Davacı taraf dilekçesinde Ceyhun isimli emlakçı ile Aysun adında bir şahıs aracılığı ile tanıştığını beyan etmiştir. Davacı bu şahıs ile daha sonra görüşmüş ve yeni bir ev almak üzere anlaşmıştır.11.10.2017 tarihinde de C……ve Müvekkil C…..i’nin de olduğu devir işlkemi mamak tapu müdürlüğünde gerçekleşmiştir. Davacı burada emlakçının kendisine “ biz bütün işlemleri hallettik, sadece sizin imza atmanız kaldı, görevli memur size bir şey soracak olursa biz her şeyi hallettik diyeceksin” dediğini belirtmiştir. Ayrıca tapu görevlilerinin de davacıya satışla, ilgili hiçbir şey sormadığını belirtmiştir. Burada itirazlarımız şöyle ki;
Davacı bir görüşme ile tanıdığı bir emlakçıya hiçbir sebep ve gerekçe yokken bu kadar güvenmesi, onun dediğini harfiyen yapması, küçük bir alışveriş yaparken bile defalarca kontrol ettiğimiz halde büyük bir meblağ olan ev alım satım işinde hiç sorgulamadan, okumadan imza atması hiç inandırıcı değil ve hayatın olağan akışına aykırıdır.
Tapu görevlilerinin de günde birçok işlem yapması, tarafların kendi aralarında anlaştıklarını beyan etmesi gibi nedenlerle soru sormamaları normaldir.
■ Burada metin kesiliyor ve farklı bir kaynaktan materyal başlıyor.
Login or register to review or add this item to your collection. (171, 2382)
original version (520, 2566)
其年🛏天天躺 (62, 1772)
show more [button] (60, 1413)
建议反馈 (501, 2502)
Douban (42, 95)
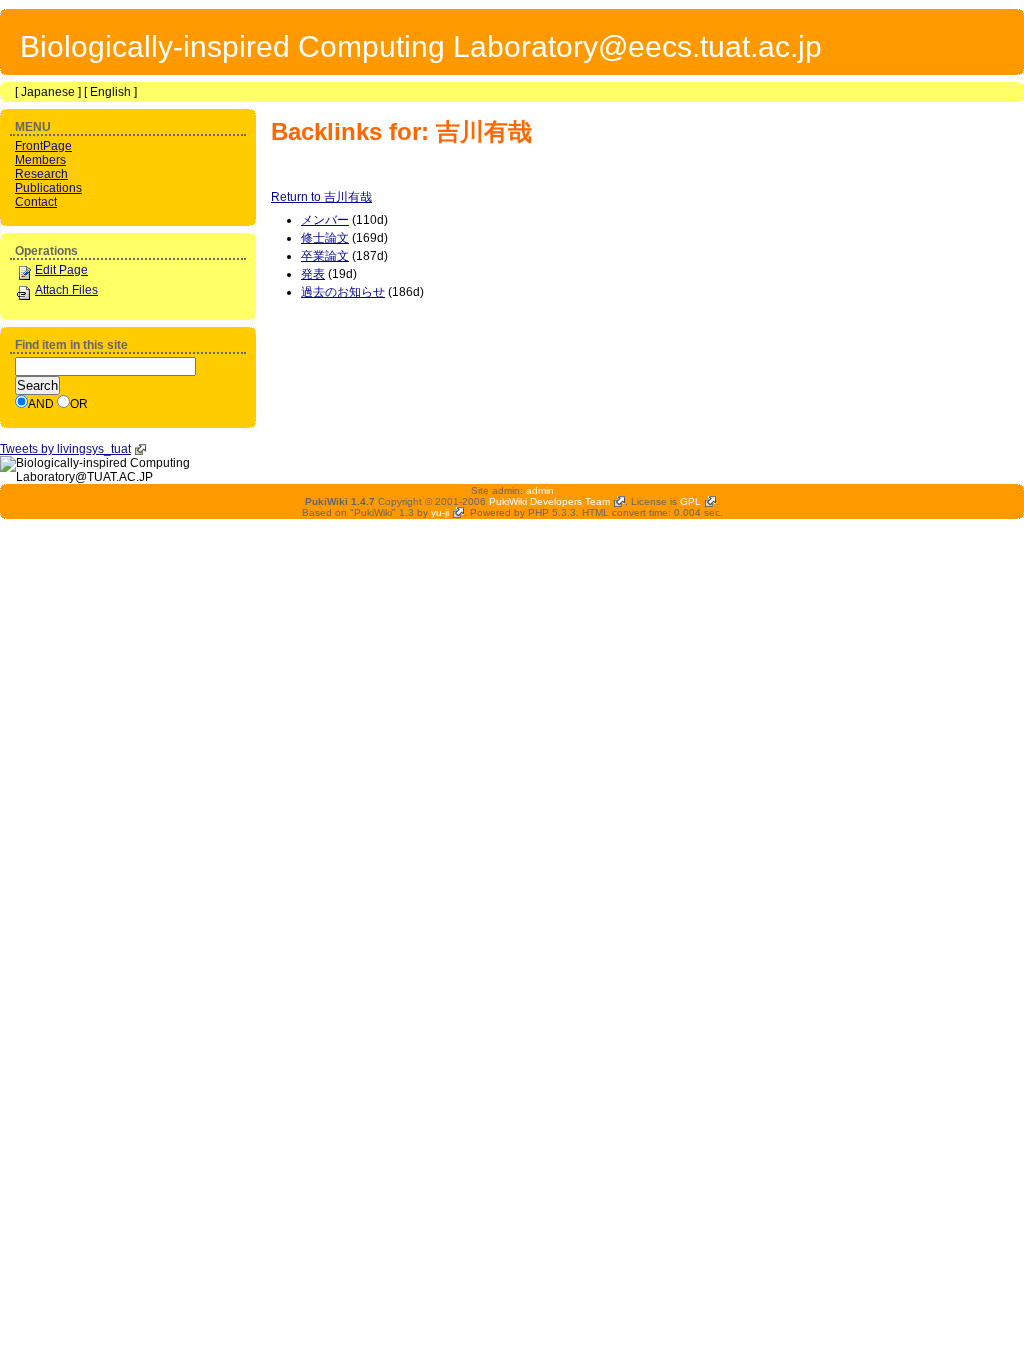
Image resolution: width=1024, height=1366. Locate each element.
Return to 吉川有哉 (321, 197)
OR (79, 404)
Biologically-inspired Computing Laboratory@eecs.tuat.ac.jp (421, 46)
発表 (313, 274)
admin (540, 490)
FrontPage (43, 146)
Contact (36, 202)
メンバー (325, 220)
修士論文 (325, 238)
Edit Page (61, 270)
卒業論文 (325, 256)
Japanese (48, 92)
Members (40, 160)
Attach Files (66, 290)
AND (41, 404)
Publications (48, 188)
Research (41, 174)
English (110, 92)
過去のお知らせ (343, 292)
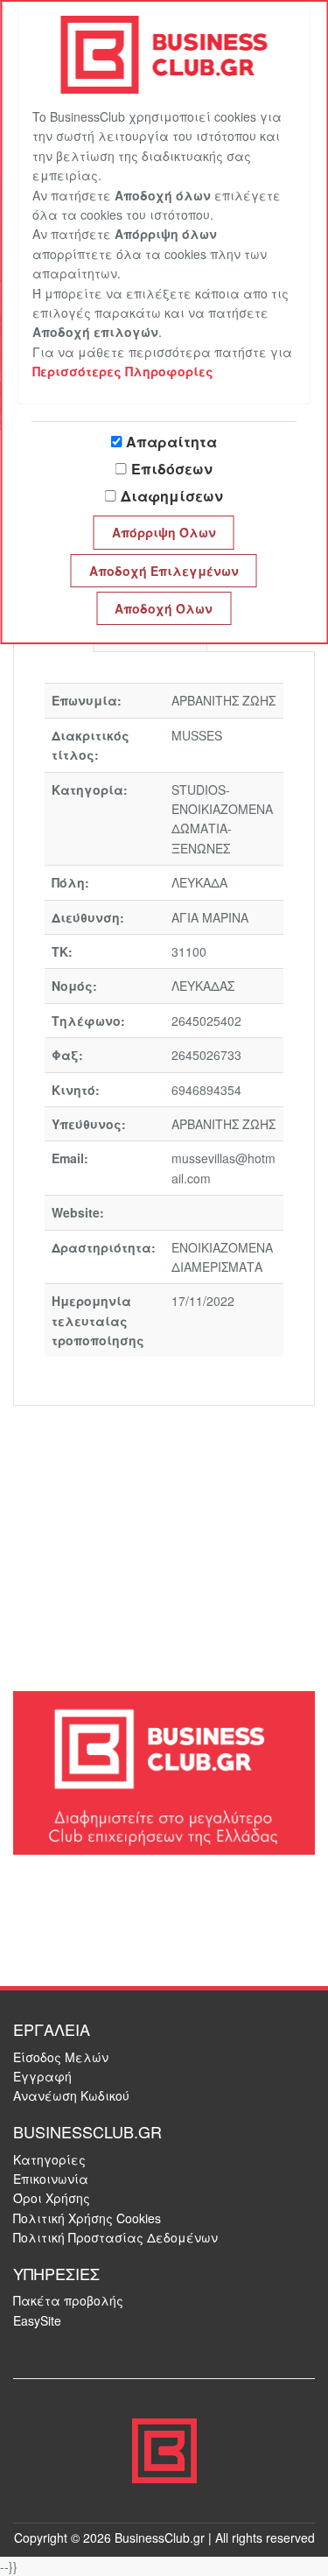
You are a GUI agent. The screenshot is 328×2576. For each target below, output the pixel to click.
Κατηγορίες (49, 2159)
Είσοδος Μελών (60, 2057)
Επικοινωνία (50, 2178)
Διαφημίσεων (172, 496)
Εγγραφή (42, 2076)
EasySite (37, 2320)
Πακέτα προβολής (68, 2300)
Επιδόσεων (172, 469)
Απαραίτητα (171, 442)
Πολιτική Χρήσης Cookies (87, 2218)
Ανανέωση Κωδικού (71, 2095)
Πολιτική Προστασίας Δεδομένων (115, 2237)
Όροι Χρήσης (51, 2198)
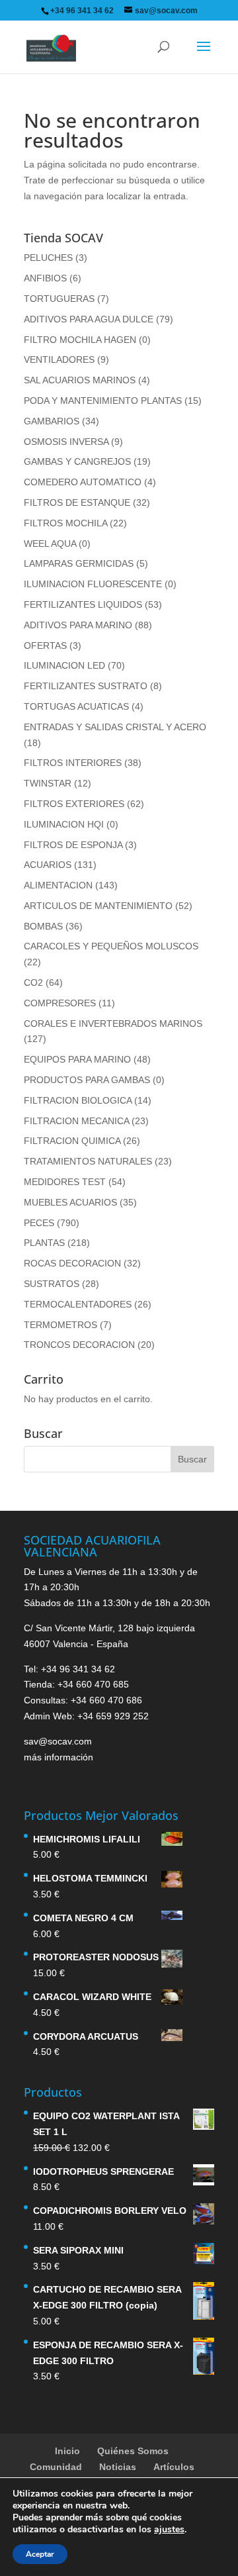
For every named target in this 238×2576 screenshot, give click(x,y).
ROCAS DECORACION (72, 1263)
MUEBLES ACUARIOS (70, 1202)
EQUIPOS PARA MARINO (77, 1059)
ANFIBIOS (45, 278)
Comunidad (56, 2466)
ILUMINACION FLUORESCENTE (93, 584)
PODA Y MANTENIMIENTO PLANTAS (103, 400)
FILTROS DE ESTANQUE (77, 502)
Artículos (173, 2466)
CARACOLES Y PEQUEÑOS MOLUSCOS (111, 946)
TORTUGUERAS (59, 298)
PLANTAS (44, 1242)
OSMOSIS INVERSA (66, 441)
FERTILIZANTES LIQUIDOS (83, 604)
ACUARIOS (47, 864)
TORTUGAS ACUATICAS (76, 706)
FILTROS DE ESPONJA (73, 844)
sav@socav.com (58, 1741)
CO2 (33, 982)
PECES (39, 1222)
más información (58, 1757)
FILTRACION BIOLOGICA (78, 1100)
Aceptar (40, 2554)
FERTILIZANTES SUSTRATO (85, 686)
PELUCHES (48, 257)
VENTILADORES (59, 359)
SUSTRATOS (51, 1283)
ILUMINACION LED (64, 665)
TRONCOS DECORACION (79, 1344)
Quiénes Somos (133, 2451)
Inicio (67, 2451)
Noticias (117, 2466)
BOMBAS (43, 926)
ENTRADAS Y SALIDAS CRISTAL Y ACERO (115, 727)
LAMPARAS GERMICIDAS (79, 563)
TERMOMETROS (60, 1324)
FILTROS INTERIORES (73, 762)
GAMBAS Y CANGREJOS (77, 461)
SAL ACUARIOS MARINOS (80, 380)
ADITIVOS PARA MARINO (78, 625)
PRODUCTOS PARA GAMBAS (87, 1079)
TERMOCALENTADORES (78, 1304)
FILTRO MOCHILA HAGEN (80, 339)
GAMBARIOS (51, 421)
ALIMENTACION (58, 885)
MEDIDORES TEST (65, 1181)
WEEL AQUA (50, 543)
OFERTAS (45, 645)
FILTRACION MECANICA (76, 1121)
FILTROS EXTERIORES (74, 803)
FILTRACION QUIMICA (72, 1140)
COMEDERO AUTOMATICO (82, 482)
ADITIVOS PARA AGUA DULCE (88, 319)
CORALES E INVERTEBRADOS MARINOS (113, 1023)
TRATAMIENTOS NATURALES (88, 1161)
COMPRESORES (60, 1003)
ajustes (169, 2530)
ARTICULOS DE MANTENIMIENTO (98, 905)
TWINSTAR (47, 783)
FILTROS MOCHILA (65, 523)
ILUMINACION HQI (64, 824)
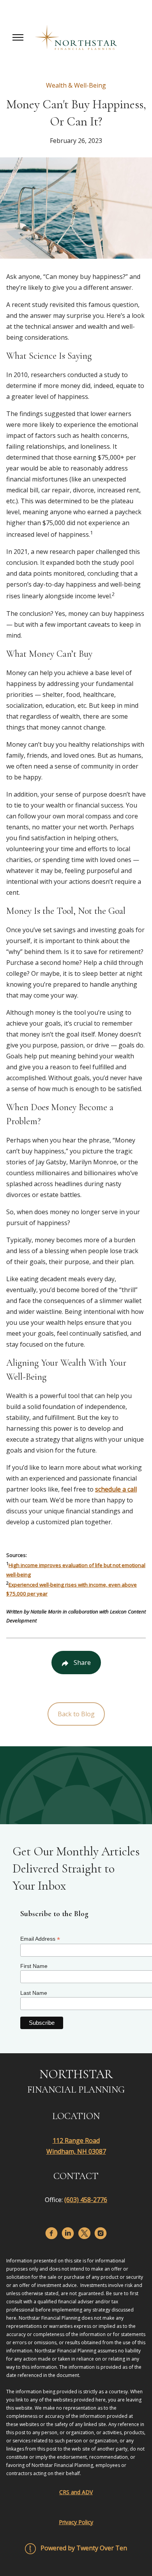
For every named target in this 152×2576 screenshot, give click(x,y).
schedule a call (116, 1489)
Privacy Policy (76, 2522)
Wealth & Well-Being (76, 85)
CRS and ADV (76, 2492)
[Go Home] (76, 37)
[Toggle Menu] (18, 37)
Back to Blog (76, 1714)
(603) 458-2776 (85, 2199)
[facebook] (51, 2233)
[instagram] (100, 2233)
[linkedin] (68, 2233)
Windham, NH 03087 (76, 2151)
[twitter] (84, 2233)
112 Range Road (76, 2140)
Davacının ilkokul 3 terk olması veya müdürlüğün kalabalık olması davacının evrakı okumasına veya dikkat etmesine engel bir durum değildir. Böyle bir durum olsa tapuda hiçbir işlem yapılamaz veya yapılan her işlem geçersiz olur.
Davacı dilekçesinde müvekkili tanımadığını evini satmasını gerektirecek bir durum olmadığını beyan etmiştir. Ancak satış işlemi için müvekkili tanıması şart değildir. Zaten olayda da müvekkil ile davacı arasında satış ilişkisinin kurulmasında emlakçı aracılık etmiştir.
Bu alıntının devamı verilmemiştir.